Molecular Parasites Invade a Wide Range of Phage Genes and Clusters (A1, C1, E, EN, J)

A. North Ackley, Komla Amezouwoe, Kyle Fernand, Barry Held, Alexander Lee, Yaeyoung Min, Ivy Petrosky, Abhinav Wadhwa, Ryan Wong, Hanbo Zhang, Danielle Arsenault, Johann Peter Gogarten

“Great fleas have little fleas upon their backs to bite 'em, And little fleas have lesser fleas, and so ad infinitum. And the great fleas themselves, in turn, have greater fleas to go on; While these again have greater still, and greater still, and so on.” - Siphonaptera (1872) Augustus De Morgan

Introduction: Inteins are molecular parasites of phages, which infect bacteria, which infect other organisms. Mechanistically, inteins insert themselves within a gene, similar to introns. Unlike introns, which excise at the RNA level, inteins excise themselves post-translationally by protein splicing. Full inteins contain a self-splicing domain, allowing them to perform their seamless excision, and a central homing endonuclease (HE) domain. The HE bestows the intein with the ability to invade homologs of its host gene which have not yet been invaded, and to do so with super-Mendelian efficiency. Inteins engage in prolific horizontal transfer; however, once it has invaded most of a population selection for a functioning HE decreases. Thus, the HE begins to decay while the splicing domain remains intact, becoming a so called mini intein. While inteins are found across all domains of life, recent increased focus on inteins in phages has revealed their incredible abundance, diversity, and activity. In this work, ten phage insertion sequences identified in host genes including terminase large subunits, portal proteins, helicases, primases, and more which are suspected to be inteins are being investigated with computational approaches including homolog retrieval, protein structure prediction, and phylogenetic analysis.

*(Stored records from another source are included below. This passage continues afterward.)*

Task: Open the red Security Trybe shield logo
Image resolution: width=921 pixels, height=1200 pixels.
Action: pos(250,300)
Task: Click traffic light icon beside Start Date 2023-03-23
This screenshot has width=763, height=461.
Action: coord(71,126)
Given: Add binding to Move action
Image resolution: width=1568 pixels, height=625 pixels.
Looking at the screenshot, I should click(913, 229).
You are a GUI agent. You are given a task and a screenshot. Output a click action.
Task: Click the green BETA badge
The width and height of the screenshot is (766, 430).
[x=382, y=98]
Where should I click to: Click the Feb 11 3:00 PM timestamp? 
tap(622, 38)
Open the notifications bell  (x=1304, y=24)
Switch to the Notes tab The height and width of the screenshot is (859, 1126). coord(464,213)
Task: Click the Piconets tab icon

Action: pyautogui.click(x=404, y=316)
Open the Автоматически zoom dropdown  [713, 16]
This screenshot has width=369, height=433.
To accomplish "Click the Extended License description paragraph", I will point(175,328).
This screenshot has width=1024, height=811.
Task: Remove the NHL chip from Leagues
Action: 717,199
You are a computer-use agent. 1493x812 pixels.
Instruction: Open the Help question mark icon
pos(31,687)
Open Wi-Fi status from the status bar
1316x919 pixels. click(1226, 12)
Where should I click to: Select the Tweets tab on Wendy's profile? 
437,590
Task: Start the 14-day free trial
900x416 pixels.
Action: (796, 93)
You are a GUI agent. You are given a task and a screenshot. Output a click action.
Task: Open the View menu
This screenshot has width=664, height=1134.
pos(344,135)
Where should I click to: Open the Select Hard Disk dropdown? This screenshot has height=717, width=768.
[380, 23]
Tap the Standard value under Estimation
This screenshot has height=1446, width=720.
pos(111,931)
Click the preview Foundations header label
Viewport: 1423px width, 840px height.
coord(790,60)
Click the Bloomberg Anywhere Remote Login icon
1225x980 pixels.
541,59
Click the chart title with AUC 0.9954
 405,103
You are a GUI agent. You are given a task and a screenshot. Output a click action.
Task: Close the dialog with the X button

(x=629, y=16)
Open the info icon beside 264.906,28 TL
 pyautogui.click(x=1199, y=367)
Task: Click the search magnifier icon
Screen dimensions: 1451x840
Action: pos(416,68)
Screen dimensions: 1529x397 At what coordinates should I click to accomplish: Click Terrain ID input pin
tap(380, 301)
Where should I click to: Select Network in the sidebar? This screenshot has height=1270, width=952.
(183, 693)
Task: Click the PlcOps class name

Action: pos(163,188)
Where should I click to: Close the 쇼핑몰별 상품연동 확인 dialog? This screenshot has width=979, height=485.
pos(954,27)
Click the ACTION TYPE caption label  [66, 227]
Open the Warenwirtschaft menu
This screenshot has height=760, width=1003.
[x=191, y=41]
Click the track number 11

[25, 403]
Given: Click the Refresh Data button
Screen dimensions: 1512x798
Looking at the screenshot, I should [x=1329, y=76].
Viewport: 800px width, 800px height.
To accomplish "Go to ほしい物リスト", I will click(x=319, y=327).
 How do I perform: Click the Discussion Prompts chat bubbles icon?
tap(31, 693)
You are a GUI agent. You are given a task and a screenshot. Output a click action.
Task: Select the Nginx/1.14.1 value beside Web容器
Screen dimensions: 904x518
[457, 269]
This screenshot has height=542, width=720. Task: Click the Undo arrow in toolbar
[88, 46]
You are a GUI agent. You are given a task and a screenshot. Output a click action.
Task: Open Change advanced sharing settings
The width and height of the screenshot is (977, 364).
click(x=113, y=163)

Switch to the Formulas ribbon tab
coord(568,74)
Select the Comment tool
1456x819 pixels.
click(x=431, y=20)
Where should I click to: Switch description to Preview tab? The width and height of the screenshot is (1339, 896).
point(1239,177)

Methods: A preliminary scan of PhagesDB sequences using intein-based position specific scoring matrices and an iterative search approach was conducted, retrieving many putative inteins in the database. Each student researcher is investigating one of these sequences to assess whether or not it is an intein. This begins with conducting searches against PhagesDB to retrieve insertion-free and insertion-containing homologs of their assigned gene. Then, a large multiple sequence alignment is generated from this collection of sequences. This alignment is used in conjunction with Phamerator maps to visualize the insertion. The host gene and insertion sequences can be extracted from this alignment, realigned on their own, and used as input with the phylogenetic reconstruction program IQ-TREE to generate unrooted phylogenies and dissect the distribution of the insertion across the represented phages. This process can reveal interesting dynamics such as cases of horizontal transfer. Additionally, the insertion alone can be extracted and used in databank searches in combination with AlphaFold3 to have sequence and structure-based evidence supporting or rejecting the insertion’s identity as an intein.